It is no understatement to say that this film easily qualifies as one of the 5 best films I've ever seen, and it is certainly one of my favorites, as well.  That is not always the case, as I think "Citizen Kane" is the single best film I've ever seen.  Given historical reference, and all the innovations it basically invented, all others PALE in comparison, but I wouldn't even put it in my top 20 of my "favorites."   This film, and "The Godfather" achieve the rare (for me) confluence of being both.

I don't want to continue, as we'll be here all day.  We will.  Trust me.

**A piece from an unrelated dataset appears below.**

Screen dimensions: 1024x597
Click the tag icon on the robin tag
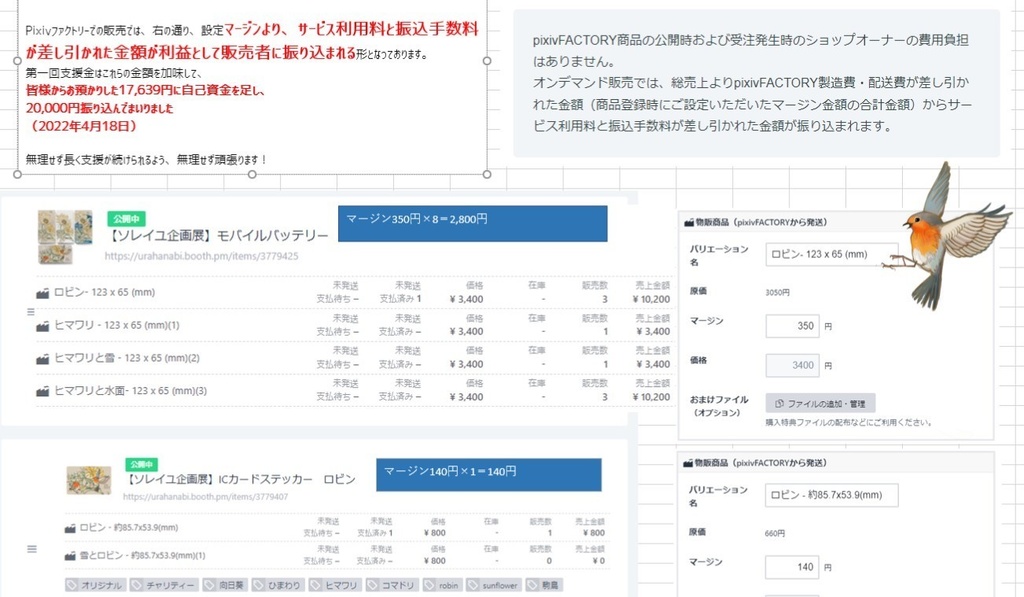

"Lawrence of Arabia" is simply one of the greatest films ever made.  If you haven't seen it, you need to do so...now.  If you have...you need to watch it again, because you should.  Because it is that good.  Because you need to see it again.  Because...well...because.

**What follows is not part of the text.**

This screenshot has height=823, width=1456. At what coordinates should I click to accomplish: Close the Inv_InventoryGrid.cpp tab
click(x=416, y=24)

In researching a bit on this film, I found a quote that Steven Spielberg said this film would cost about $285 Million dollars to make today.  I'll bet it's way more than that.  No one makes film like this any more.  Thank God this one was made.

Ebert wrote about it late in life.  His thoughts are here.  I do love his description of the shimmer in the viewer's eye when describing the experience of watching this film.

You know where I see that?  When I talk to my Dad about this film.

Watch it.  Watch it again.  

EDIT:  I should have mentioned this. This film was produced by Sam Spiegel.  His resumé in the AFI Top 100 includes:  "The African Queen," "The Bridge on the River Kwai" (also with David Lean), this film, and "On the Waterfront."  I'd say the dude knew what he was doing.  Three of those four were Best Picture Oscar winners.